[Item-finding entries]
[START]
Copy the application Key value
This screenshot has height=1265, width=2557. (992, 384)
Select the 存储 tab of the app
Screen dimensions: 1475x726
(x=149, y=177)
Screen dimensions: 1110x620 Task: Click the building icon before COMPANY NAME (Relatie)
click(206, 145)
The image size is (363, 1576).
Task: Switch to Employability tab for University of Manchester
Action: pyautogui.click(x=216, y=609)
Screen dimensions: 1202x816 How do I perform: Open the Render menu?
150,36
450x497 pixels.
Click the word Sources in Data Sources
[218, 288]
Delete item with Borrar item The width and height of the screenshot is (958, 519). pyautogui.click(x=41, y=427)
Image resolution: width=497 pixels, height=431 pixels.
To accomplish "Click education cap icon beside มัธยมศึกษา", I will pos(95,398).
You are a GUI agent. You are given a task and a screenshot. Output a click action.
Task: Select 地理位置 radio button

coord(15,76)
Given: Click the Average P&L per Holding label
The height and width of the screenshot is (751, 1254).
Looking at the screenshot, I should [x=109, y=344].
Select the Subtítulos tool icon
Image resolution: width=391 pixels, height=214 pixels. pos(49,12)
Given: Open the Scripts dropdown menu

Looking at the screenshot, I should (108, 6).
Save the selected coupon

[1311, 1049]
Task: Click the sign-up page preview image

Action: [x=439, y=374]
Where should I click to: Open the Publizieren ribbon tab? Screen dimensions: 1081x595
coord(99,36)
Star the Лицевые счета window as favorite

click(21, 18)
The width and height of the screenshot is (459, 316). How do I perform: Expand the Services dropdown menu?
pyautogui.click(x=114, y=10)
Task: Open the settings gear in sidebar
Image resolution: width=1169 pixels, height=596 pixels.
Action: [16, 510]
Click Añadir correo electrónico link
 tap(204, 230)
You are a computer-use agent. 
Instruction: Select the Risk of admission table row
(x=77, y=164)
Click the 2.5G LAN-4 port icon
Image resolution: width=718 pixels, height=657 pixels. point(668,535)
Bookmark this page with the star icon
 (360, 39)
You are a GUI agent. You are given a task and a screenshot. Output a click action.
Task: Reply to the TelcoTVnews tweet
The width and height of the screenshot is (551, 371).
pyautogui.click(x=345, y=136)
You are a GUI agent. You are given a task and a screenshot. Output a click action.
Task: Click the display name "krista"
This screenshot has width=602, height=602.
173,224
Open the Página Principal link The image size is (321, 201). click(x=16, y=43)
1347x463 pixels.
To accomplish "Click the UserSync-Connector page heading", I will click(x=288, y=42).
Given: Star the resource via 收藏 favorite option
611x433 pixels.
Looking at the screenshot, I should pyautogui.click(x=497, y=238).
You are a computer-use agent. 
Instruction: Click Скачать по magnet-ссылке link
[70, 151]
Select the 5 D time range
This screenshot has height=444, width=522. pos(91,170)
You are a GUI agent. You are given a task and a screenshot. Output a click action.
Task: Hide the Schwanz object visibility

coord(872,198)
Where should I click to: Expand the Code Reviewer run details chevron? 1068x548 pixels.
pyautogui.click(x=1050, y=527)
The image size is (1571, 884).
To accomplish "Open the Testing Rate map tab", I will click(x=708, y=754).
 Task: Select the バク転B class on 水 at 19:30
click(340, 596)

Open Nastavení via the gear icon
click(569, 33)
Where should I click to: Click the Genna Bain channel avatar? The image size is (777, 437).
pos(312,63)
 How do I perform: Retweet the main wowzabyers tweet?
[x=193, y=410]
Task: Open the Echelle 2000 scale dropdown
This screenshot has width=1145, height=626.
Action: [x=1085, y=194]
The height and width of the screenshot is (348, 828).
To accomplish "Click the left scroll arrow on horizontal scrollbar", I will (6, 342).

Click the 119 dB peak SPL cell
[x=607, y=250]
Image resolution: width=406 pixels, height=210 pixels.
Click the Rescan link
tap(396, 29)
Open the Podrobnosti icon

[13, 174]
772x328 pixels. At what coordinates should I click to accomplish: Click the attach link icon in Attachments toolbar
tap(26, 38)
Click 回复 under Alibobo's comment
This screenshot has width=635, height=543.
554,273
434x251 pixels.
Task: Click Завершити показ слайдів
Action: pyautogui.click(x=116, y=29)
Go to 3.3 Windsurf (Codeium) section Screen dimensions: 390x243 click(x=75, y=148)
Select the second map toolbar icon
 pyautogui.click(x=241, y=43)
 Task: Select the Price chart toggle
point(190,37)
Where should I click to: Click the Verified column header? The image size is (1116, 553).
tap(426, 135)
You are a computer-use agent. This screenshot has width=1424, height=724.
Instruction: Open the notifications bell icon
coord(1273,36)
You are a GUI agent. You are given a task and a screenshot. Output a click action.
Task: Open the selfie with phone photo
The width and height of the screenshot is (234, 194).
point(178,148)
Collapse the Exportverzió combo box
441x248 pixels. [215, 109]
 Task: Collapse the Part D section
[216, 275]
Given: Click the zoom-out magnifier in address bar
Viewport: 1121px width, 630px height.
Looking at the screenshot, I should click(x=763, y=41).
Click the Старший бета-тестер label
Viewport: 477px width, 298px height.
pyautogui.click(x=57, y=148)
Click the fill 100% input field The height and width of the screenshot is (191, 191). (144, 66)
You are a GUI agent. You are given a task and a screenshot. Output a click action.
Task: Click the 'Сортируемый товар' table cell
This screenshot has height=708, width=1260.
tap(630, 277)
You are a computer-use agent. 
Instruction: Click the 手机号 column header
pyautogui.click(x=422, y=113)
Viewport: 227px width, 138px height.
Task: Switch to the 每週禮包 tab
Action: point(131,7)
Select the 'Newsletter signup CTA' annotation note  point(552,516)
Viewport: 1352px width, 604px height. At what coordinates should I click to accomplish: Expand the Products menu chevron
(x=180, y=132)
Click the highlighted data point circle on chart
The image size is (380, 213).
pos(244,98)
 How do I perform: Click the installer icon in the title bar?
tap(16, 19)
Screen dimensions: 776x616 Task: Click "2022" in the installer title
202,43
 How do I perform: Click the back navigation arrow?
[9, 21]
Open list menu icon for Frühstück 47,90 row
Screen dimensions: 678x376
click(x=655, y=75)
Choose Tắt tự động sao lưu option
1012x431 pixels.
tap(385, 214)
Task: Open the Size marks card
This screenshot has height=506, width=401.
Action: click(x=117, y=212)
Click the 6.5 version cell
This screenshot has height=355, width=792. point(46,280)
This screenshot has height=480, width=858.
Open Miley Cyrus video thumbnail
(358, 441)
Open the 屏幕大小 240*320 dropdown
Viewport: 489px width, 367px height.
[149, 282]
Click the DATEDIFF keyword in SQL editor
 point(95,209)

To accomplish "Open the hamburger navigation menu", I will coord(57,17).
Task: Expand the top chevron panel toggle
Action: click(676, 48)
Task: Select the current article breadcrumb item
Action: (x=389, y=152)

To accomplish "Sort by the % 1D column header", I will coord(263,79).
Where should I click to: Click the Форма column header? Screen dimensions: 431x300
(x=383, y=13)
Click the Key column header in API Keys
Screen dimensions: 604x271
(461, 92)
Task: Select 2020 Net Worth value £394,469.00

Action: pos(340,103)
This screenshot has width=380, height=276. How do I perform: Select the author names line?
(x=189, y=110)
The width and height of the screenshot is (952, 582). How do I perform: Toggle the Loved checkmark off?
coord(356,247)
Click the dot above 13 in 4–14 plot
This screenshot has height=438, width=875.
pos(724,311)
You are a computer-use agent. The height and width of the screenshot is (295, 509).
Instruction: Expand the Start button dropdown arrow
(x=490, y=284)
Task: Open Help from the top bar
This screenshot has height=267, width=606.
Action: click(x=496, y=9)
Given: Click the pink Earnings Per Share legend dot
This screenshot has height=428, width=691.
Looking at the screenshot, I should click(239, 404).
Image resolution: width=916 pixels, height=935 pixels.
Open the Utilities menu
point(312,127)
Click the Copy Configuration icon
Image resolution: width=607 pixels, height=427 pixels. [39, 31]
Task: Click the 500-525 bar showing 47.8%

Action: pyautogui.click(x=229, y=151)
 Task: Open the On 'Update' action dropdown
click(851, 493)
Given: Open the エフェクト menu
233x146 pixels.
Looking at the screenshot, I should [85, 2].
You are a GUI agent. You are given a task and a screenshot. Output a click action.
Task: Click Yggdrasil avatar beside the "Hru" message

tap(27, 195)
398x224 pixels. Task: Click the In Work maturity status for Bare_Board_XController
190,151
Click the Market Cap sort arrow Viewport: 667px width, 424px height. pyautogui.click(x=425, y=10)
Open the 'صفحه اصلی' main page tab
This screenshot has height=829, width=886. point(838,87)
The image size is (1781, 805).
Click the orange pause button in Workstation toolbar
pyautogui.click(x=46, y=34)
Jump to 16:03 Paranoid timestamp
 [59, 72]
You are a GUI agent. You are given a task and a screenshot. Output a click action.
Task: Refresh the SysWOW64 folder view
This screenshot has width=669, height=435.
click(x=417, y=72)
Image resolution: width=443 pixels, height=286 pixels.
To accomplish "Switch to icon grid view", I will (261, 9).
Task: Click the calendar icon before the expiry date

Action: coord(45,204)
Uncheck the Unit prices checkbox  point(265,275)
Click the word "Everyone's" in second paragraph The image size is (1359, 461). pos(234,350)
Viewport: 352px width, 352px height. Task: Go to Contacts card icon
[END]
(Work to be completed) Repeat verbatim the entries from the line with "Open list menu icon for Frühstück 47,90 row" to the line with "pos(724,311)".

(Complete output)
Open list menu icon for Frühstück 47,90 row
Screen dimensions: 678x376
click(x=655, y=75)
Choose Tắt tự động sao lưu option
1012x431 pixels.
tap(385, 214)
Task: Open the Size marks card
This screenshot has height=506, width=401.
Action: click(x=117, y=212)
Click the 6.5 version cell
This screenshot has height=355, width=792. point(46,280)
This screenshot has height=480, width=858.
Open Miley Cyrus video thumbnail
(358, 441)
Open the 屏幕大小 240*320 dropdown
Viewport: 489px width, 367px height.
[149, 282]
Click the DATEDIFF keyword in SQL editor
 point(95,209)

To accomplish "Open the hamburger navigation menu", I will coord(57,17).
Task: Expand the top chevron panel toggle
Action: click(676, 48)
Task: Select the current article breadcrumb item
Action: (x=389, y=152)

To accomplish "Sort by the % 1D column header", I will coord(263,79).
Where should I click to: Click the Форма column header? Screen dimensions: 431x300
(x=383, y=13)
Click the Key column header in API Keys
Screen dimensions: 604x271
(461, 92)
Task: Select 2020 Net Worth value £394,469.00

Action: pos(340,103)
This screenshot has width=380, height=276. How do I perform: Select the author names line?
(x=189, y=110)
The width and height of the screenshot is (952, 582). How do I perform: Toggle the Loved checkmark off?
coord(356,247)
Click the dot above 13 in 4–14 plot
This screenshot has height=438, width=875.
pos(724,311)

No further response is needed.